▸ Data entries
__________
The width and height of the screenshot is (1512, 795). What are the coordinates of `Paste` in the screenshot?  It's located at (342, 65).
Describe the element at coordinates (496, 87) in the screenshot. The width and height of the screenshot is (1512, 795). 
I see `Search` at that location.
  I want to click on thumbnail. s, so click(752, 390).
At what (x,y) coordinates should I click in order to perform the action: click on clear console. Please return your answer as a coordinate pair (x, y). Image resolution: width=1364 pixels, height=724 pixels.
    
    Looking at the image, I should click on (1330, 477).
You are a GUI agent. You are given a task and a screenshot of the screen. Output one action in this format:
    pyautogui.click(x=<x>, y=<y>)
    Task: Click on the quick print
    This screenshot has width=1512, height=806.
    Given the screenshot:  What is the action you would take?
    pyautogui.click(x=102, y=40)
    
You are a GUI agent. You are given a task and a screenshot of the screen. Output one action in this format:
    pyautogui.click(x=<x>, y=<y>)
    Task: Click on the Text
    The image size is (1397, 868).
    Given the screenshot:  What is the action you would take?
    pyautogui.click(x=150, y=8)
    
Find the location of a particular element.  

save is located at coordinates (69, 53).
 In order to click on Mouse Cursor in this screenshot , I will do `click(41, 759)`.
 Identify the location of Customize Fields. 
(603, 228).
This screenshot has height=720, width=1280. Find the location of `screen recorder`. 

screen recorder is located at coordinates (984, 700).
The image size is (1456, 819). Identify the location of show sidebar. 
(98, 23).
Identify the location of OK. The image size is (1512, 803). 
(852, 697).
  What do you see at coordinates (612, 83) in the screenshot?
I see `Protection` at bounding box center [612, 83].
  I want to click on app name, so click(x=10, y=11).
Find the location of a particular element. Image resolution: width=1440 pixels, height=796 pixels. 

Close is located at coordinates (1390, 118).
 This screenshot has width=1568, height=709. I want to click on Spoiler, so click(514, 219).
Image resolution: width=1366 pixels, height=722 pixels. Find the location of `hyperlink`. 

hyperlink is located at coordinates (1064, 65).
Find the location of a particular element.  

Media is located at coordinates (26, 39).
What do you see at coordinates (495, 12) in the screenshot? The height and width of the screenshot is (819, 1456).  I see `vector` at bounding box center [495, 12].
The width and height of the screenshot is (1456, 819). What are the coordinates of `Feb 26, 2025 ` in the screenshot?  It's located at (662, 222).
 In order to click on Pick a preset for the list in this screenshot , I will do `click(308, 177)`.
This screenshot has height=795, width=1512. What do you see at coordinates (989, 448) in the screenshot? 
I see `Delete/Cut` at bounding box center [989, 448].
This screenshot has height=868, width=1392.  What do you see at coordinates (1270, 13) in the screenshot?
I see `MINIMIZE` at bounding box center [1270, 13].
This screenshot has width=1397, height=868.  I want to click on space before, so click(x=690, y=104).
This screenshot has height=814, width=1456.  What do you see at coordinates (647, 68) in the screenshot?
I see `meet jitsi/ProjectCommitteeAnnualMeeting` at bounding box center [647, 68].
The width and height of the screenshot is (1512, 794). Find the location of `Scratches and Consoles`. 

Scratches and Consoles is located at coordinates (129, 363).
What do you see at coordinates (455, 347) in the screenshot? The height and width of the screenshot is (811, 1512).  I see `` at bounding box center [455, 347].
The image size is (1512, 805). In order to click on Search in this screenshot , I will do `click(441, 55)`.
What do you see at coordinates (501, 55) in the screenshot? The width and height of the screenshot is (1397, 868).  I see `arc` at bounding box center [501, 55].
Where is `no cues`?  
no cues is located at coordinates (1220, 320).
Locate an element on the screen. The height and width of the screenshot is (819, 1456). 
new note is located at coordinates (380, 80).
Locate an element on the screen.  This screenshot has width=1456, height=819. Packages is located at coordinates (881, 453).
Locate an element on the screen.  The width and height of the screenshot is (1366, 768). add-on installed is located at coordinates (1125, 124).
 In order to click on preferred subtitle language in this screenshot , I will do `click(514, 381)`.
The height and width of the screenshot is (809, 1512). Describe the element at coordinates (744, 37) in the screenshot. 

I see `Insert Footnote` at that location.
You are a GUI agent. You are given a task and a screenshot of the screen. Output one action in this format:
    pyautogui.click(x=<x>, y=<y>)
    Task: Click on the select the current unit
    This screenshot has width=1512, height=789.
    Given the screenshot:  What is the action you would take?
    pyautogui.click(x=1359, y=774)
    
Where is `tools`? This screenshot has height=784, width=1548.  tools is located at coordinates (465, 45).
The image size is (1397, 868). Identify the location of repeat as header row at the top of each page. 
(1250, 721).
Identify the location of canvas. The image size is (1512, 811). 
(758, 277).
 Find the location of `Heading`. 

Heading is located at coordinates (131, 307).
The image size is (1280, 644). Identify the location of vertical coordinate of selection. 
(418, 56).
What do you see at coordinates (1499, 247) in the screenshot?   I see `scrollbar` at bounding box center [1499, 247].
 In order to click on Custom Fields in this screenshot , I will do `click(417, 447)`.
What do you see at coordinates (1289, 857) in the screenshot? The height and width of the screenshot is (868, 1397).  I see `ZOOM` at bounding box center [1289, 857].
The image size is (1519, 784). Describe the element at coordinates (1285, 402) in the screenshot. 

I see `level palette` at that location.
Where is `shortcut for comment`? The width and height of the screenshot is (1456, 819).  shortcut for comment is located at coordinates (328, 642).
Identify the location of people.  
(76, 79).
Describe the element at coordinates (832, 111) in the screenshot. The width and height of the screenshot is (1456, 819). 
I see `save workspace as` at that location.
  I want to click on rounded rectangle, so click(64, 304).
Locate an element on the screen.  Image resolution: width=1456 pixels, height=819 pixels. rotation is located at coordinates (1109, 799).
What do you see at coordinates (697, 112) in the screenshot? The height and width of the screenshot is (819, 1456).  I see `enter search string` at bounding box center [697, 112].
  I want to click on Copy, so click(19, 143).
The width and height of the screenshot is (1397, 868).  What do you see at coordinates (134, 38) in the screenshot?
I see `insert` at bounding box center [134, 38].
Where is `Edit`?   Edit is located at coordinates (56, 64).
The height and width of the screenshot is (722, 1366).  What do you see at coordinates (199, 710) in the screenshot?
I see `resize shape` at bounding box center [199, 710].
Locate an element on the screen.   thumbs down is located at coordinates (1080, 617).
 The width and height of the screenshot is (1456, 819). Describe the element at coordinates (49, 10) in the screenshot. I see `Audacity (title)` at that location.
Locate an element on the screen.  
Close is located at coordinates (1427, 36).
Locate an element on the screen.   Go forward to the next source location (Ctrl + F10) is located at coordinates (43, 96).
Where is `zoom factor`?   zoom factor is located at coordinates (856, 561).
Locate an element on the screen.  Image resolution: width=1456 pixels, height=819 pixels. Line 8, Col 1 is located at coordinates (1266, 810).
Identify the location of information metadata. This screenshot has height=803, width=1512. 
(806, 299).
__________
▸ REQUIRED TASK
Could you print, word for word, the lines starting at the one that contains "coordinates (856, 561)." and ending with the last line of the data entries?

▸ EXERCISE RESPONSE
Where is `zoom factor`?   zoom factor is located at coordinates (856, 561).
Locate an element on the screen.  Image resolution: width=1456 pixels, height=819 pixels. Line 8, Col 1 is located at coordinates (1266, 810).
Identify the location of information metadata. This screenshot has height=803, width=1512. 
(806, 299).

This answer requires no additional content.